Protozoan parasites of the genus Leishmania cause a large spectrum of clinical manifestations known as Leishmaniases. These diseases are increasingly important public health problems in many countries both within and outside endemic regions. Thus, an accurate differential diagnosis is extremely relevant for understanding epidemiological profiles and for the administration of the best therapeutic protocol.
Exploring the High Resolution Melting (HRM) dissociation profiles of two amplicons using real time polymerase chain reaction (real-time PCR) targeting heat-shock protein 70 coding gene ( hsp70) revealed differences that allowed the discrimination of genomic DNA samples of eight Leishmania species found in the Americas, including Leishmania (Leishmania) infantum chagasi, L. (L. ) amazonensis, L. (L. ) mexicana, L. (Viannia) lainsoni, L. (V. ) braziliensis, L. (V. ) guyanensis, L. (V. ) naiffi and L. (V. ) shawi, and three species found in Eurasia and Africa, including L. (L. ) tropica, L. (L. ) donovani and L. (L. ) major. In addition, we tested DNA samples obtained from standard promastigote culture, naturally infected phlebotomines, experimentally infected mice and clinical human samples to validate the proposed protocol.

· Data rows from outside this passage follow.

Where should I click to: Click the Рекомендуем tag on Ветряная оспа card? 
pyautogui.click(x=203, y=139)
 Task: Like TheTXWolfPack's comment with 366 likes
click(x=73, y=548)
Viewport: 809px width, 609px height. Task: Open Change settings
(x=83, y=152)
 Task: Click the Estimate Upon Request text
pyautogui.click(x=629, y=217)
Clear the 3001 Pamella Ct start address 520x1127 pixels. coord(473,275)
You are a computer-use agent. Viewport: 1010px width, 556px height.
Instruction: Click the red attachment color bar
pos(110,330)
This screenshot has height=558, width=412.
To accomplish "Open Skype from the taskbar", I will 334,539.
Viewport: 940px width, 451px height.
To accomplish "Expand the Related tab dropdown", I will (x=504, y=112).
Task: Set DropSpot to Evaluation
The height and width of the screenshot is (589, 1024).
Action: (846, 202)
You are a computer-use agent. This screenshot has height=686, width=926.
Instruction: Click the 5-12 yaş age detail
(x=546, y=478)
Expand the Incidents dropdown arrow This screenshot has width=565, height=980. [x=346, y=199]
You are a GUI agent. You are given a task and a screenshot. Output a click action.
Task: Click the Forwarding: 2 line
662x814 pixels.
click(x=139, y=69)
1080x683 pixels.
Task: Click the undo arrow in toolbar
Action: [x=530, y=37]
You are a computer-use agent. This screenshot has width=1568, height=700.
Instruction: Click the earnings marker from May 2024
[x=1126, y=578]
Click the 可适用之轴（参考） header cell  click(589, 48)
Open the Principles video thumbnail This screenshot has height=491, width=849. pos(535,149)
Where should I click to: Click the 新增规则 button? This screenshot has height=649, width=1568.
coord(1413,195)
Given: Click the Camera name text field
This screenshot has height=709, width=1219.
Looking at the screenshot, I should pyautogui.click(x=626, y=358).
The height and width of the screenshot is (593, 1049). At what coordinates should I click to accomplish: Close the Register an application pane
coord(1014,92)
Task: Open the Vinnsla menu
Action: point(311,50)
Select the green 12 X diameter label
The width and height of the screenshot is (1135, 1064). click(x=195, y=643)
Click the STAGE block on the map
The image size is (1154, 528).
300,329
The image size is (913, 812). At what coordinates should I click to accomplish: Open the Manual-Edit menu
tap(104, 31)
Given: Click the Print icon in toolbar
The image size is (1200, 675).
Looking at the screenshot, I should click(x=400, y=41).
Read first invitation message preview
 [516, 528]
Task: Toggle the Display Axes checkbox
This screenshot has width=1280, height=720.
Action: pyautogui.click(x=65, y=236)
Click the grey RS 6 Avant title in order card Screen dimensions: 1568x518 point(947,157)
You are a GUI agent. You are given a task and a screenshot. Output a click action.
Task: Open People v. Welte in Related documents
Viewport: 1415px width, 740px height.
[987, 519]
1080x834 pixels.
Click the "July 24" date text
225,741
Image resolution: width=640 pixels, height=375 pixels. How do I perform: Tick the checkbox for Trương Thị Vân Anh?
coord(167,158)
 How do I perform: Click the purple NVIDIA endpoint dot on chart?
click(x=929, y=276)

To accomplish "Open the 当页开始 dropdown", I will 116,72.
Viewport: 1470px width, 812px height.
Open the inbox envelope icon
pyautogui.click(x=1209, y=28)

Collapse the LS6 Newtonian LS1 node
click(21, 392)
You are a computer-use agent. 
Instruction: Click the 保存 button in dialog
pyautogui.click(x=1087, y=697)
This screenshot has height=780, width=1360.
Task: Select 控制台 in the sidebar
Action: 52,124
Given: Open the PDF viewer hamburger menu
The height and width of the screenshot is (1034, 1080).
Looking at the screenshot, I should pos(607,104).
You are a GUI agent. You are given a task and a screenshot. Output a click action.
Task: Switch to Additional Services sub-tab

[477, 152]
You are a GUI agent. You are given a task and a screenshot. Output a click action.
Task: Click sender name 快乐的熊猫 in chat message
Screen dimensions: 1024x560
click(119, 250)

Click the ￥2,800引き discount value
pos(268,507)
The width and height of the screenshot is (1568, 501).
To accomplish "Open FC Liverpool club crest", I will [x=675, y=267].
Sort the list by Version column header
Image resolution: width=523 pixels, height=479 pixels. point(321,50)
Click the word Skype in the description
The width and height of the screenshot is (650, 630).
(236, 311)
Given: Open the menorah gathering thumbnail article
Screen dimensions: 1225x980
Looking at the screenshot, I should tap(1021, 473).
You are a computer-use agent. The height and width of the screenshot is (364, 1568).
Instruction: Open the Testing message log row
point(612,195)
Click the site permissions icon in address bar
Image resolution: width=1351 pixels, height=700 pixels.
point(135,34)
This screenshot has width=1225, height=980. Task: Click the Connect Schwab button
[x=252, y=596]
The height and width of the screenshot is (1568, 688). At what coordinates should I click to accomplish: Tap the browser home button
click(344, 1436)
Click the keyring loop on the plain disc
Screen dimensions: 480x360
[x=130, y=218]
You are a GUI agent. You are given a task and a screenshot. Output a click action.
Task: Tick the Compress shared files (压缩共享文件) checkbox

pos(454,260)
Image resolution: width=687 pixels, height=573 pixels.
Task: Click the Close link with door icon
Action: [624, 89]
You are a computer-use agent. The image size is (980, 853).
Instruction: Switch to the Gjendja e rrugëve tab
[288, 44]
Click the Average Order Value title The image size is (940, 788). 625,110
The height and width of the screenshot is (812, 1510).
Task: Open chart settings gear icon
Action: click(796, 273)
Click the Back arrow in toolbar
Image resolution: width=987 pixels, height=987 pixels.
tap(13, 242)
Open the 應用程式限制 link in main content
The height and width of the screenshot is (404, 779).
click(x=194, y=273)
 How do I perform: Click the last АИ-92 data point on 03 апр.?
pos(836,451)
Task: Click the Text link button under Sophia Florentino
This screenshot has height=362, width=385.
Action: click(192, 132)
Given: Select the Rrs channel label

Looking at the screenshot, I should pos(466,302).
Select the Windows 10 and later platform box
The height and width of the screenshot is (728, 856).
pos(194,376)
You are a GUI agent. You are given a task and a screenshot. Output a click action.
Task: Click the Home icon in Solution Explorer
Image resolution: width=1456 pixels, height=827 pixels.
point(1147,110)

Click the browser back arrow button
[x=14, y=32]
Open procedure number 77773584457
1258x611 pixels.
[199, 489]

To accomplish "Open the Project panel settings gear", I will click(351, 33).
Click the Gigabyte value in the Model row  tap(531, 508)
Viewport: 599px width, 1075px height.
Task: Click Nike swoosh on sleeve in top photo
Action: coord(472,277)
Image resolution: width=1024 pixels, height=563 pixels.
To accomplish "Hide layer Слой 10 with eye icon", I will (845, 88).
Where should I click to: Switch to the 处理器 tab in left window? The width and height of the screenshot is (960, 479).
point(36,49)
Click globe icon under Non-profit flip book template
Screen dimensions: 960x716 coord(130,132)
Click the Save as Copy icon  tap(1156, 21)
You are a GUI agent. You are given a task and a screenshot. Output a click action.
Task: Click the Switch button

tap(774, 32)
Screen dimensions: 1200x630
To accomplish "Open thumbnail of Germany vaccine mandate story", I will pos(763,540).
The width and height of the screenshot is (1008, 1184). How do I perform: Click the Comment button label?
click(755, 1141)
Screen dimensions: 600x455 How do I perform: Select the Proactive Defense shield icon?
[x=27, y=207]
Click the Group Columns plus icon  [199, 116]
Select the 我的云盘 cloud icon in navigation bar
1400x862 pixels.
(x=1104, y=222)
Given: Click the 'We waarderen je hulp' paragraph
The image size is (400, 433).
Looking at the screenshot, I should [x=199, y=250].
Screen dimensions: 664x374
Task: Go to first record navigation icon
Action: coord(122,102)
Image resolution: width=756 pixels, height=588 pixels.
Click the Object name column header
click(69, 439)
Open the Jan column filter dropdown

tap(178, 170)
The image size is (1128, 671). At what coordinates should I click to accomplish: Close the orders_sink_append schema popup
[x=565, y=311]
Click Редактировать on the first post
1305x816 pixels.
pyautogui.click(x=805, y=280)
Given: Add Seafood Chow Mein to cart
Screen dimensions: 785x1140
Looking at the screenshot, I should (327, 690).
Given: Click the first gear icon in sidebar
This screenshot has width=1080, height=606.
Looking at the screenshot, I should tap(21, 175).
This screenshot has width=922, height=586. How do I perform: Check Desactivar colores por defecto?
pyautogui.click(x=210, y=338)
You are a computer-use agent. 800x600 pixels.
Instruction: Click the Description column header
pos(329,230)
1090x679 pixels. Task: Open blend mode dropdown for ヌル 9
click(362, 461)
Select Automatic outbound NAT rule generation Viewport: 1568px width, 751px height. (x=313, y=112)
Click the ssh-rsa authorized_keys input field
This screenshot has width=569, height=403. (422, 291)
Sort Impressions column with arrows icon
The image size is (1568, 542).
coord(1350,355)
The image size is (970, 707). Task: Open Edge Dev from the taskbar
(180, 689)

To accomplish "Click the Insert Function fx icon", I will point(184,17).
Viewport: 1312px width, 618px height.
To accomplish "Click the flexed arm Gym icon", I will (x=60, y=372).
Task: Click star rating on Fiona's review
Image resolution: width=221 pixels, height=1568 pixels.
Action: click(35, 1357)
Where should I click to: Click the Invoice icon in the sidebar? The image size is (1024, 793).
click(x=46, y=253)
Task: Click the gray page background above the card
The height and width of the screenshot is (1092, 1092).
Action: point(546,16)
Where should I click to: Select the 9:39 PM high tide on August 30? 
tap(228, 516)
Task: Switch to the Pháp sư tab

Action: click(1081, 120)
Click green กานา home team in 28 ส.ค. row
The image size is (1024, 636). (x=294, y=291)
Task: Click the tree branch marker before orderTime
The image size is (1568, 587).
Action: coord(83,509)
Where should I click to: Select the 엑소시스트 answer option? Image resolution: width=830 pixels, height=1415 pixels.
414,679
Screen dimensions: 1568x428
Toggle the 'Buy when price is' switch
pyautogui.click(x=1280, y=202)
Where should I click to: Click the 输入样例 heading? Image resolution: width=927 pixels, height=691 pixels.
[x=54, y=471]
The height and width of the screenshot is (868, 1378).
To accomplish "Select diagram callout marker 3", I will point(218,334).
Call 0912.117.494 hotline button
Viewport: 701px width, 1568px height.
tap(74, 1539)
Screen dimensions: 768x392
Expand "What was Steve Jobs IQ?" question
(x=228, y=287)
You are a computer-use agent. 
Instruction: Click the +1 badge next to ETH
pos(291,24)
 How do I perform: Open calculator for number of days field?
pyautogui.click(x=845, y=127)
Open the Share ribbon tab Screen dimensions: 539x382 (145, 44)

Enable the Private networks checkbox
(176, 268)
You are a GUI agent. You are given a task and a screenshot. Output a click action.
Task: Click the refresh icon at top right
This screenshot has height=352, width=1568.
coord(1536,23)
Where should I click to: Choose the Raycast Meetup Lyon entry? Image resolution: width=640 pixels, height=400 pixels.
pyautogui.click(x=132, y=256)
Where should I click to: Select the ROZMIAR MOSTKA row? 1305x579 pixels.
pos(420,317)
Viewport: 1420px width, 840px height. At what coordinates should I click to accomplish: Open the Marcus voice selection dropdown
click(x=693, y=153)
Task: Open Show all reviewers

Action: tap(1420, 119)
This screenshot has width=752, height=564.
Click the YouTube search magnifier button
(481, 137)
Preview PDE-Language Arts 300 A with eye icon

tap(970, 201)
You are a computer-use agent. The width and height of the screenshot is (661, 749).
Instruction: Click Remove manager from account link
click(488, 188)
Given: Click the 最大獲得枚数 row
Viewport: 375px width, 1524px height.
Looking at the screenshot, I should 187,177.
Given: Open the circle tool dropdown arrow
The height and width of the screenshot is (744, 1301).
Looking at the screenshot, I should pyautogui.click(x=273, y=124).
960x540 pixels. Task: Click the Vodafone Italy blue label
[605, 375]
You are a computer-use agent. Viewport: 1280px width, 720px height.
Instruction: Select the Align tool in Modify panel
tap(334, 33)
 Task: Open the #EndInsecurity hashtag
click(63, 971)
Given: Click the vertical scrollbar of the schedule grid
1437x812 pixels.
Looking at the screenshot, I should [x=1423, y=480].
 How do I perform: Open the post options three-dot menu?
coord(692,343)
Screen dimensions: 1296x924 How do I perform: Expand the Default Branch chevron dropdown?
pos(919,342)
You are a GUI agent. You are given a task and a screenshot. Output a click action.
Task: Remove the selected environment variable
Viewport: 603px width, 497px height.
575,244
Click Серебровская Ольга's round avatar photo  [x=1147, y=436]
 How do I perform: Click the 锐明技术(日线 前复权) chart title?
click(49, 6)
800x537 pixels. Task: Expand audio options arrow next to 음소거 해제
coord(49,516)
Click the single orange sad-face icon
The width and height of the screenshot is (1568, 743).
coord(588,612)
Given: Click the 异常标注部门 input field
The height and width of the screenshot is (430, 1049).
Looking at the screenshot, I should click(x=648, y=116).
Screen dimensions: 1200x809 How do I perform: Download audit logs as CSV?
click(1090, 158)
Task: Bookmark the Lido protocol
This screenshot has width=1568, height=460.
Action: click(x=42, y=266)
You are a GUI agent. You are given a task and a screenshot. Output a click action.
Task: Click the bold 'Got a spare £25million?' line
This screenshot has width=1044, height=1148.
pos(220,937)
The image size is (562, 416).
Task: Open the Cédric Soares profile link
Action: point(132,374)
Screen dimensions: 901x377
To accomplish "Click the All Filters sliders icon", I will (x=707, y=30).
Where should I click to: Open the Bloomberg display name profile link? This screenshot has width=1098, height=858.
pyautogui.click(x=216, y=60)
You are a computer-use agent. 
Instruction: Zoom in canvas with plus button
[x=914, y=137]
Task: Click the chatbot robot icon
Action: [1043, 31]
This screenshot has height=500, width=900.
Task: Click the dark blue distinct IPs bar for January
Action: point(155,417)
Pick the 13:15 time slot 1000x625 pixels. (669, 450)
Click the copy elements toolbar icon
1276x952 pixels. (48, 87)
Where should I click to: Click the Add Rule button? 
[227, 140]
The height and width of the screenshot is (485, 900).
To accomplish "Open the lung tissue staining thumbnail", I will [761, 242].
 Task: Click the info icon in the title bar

HRM analysis of hsp70 amplicons is a fast and robust strategy that allowed for the detection and discrimination of all Leishmania species responsible for the Leishmaniases in Brazil and Eurasia/Africa with high sensitivity and accuracy. This method could detect less than one parasite per reaction, even in the presence of host DNA.
The different clinical forms of the Leishmaniases range from cutaneous to visceral infections and are caused by organisms belonging to the genus Leishmania. Controversy over the validity of different molecular methods to correctly identify a species hinders the association of a given species with different clinical forms, complicating the prognosis and the development of suitable treatment protocols. A correct identification leads to a better understanding of the action and consequent development of new drugs and immunological reactions. It also provides important information about the relationship of each species with its hosts (humans, animal reservoirs and sandflies) in different geographical areas and ecological situations, helping to design control strategies. Today, PCR is the most commonly used method for Leishmania identification, but even though several targets have been described, no simple and direct protocol has emerged. In this paper, we coupled hsp70 real-time PCR with the determination of amplicon melting profiles in order to explore polymorphic regions by HRM analysis. This methodology yielded discriminatory melting temperature (Tm) values for Brazilian and Eurasian/African Leishmania species. The protocol has proven to be 100% reliable with both clinical and experimental samples. The major advantage of the presently described method is that it is simple, less expensive, highly sensitive and easily automated.